Third, heavy bombers do not help you much in strategic bombing raids because you will quickly hit the cap for damage on a territory. If you can’t hit Berlin for more than $10, then you don’t need much air power to hit that cap. Not to mention the time it takes to build the bombers and fly them into position, plus the round to get the tech, so strategic bombing with heavy bombers is likely a bad plan in a standard time limited game.
TPP: But once again, TPP might make good use of this tech. If you have a bomber on the board and you don’t need defense, upgrade your bomber(s) before the last battle. But note one other facet: if you are doing this with Japan for an attack on Moscow, you’re still probably better off just building the bombers on a mainland factory and bringing them to the fight. This is mostly to help the US; every other power can probably build more bombers and just hit the target with fresh units.
Bottom line: It’s a nice tech, but most powers can’t afford it, and the other two powers need to scale up production capabilities before spending on air power. Heavy bombers are certainly a nice upgrade on a per-unit assessment, but because they are so expensive you simply won’t get enough of them into the game early enough to be difference makers.
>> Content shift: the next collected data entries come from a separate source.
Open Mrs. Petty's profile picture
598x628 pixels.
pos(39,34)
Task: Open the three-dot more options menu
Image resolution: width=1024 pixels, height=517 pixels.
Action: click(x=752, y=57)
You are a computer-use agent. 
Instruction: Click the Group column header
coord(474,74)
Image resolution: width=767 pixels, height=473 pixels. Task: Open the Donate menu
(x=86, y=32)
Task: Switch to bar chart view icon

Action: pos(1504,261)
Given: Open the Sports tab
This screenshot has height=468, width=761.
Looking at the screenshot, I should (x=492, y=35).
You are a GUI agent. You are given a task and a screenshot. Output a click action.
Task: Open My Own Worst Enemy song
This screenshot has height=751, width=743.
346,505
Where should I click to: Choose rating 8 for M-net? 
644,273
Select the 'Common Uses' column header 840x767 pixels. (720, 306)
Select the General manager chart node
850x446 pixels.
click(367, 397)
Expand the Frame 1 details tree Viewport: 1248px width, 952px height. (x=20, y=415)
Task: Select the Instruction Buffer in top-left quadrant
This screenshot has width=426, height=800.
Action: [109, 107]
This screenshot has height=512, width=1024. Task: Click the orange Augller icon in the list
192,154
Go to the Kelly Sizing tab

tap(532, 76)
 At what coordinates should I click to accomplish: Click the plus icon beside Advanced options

By the time you have a Mighty Airforce, Moscow or Berlin is likely dead.
NOTE: heavy bombers are one tech that may be devastating in a long term game. As noted, this paper is about a typical short game; the math will be very different for a 20 round game.
FAQ
1. What happened to the great old tech that reduced the cost of an item by an IPC?
Two things on that. First off, it wasn’t as great in the old game as many people thought. To recoup the money spent on tech you needed to buy one unit per dollar spent on tech. So if you spent $30 on tech, you haven’t made your money back until you build your 30th unit. That’s a lot of units. If you got the tech on the cheap it was nice, but then you were just lucky.
Second, with the targeted tech in AA4, that particular tech becomes a big chaos factor in the game. If you spend $10 the first round and you get it, you’re going to have a massive advantage. It’s true you will often waste a lot of money waiting for the tech, but you are turning the game into a game of luck based on getting the tech.
So it was killed, likely because it wasn’t powerful enough with untargeted tech and it was too randomly powerful with targetted tech. It is better that the tech is not in AA4.
2. Why are you down on tech in the rules? By delaying them, you pretty much eliminate them. Isn’t it realistic to have them in the game?
Actually, it would be more realistic for tech to have an even bigger impact. Think about radar or, best of all, the atomic bomb.
The problem in this case is that the “real world†makes for a poor game. If you spend four hours moving troops around just to have the game end with an atomic bomb, that makes for a pretty unfulfilling game.
Wrap Up
Tech is rarely a good strategy on a per-unit basis. Think of it as a way to pump up your units in the late game when the units you build won’t be used significantly. Looking at the cost of the upgrade vs. the cost of comparable units usually favors the extra units, not the upgrade. But using tech to project power may be worth more than the unit analsys alone would show.
Version and Unresolved Issues
1v0 Date: 5/13/06
Unresolved issues: None. This is perfect in every way.